Érase una vez, en un río seco y soleado, vivía un guijarro redondo llamado Rodolfo. Era un guijarro gris y gordo, uno entre miles y miles de guijarros iguales. Nosotros, que lo conocimos, pensábamos que su vida era muy tranquila, ¡quizás demasiado!
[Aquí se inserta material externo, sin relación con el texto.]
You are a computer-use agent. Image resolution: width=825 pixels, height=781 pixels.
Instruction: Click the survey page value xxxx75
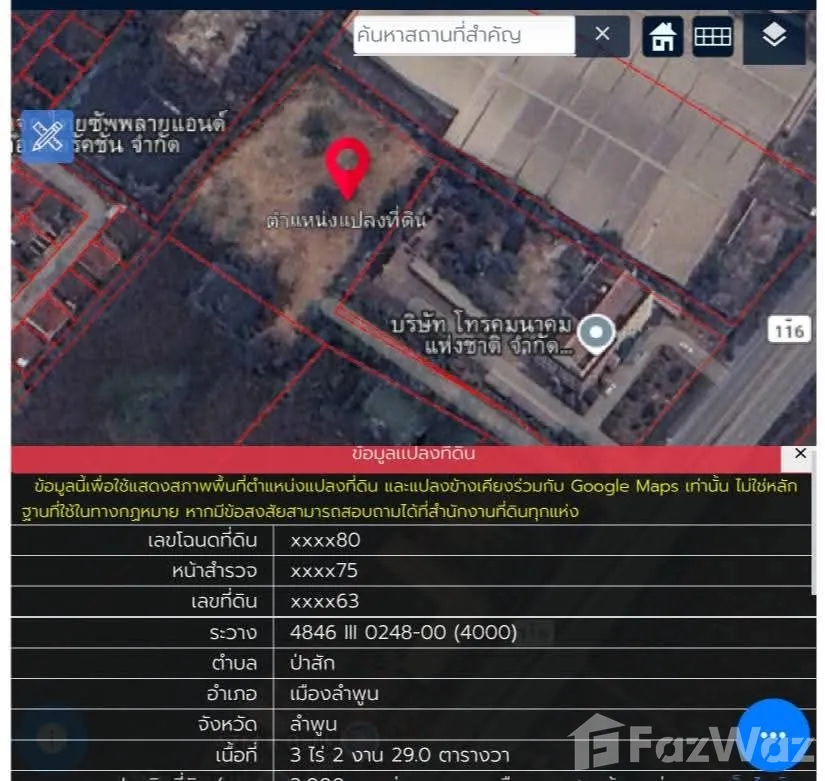pyautogui.click(x=324, y=571)
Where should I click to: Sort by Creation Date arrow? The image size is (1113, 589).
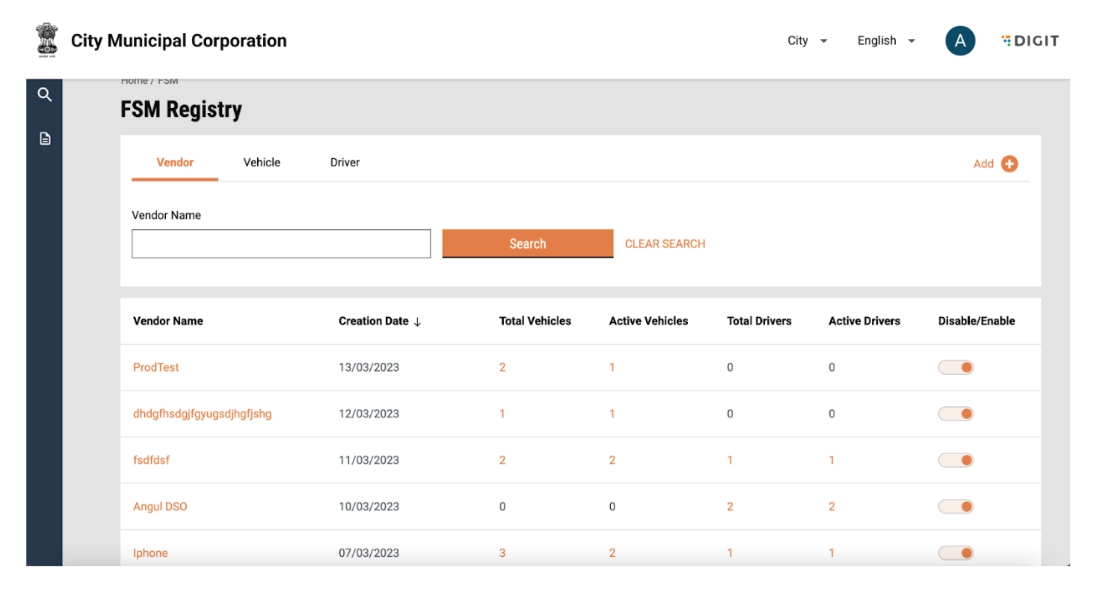(418, 322)
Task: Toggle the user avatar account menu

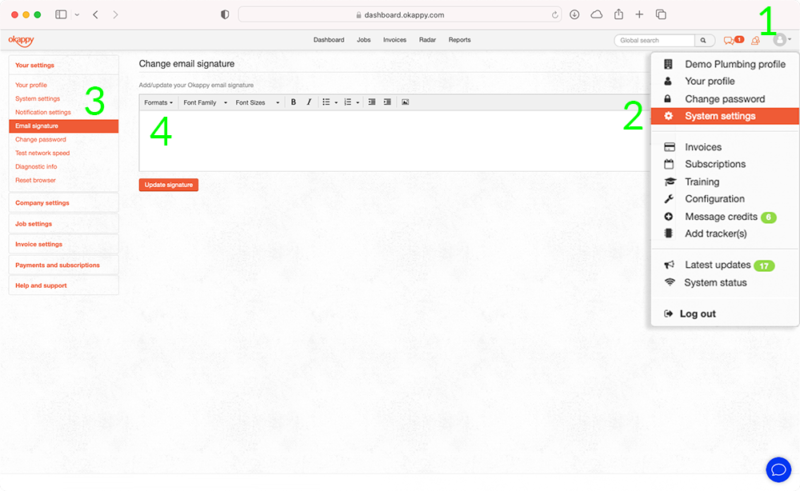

Pero un día, Rodolfo sintió algo diferente. El sol brillante calentaba su superficie con una intensidad inusual. Al caer la tarde, notamos que Rodolfo seguía tibio, ¡más tibio que cualquier otra piedra! ¿Quién diría que un simple guijarro como él podía hacer tanto? Se convirtió en un pequeño horno natural, guardando el calor del día. «¡El sol nos besa, el calor se queda, para que la noche no nos mieda!»
Esa primera noche, una pequeña mariquita llamada Lulú, con sus patitas cansadas y curiosas, se acercó buscando refugio del frío que empezaba a calar. Se deslizó bajo Rodolfo, esperando encontrar un lugar seguro.
—¡Ay, qué fresquito hace ya! —suspiró Lulú, temblando ligeramente.
—¿Fresquito? ¡Aquí debajo el calorcito te espera! —pensamos nosotros, observando a Rodolfo.
Lulú notó enseguida una suave calidez que emanaba del guijarro. Era suave y constante, como un abrazo silencioso. Se acurrucó y, por primera vez en mucho tiempo, durmió plácidamente, soñando con campos de flores y gotas de rocío.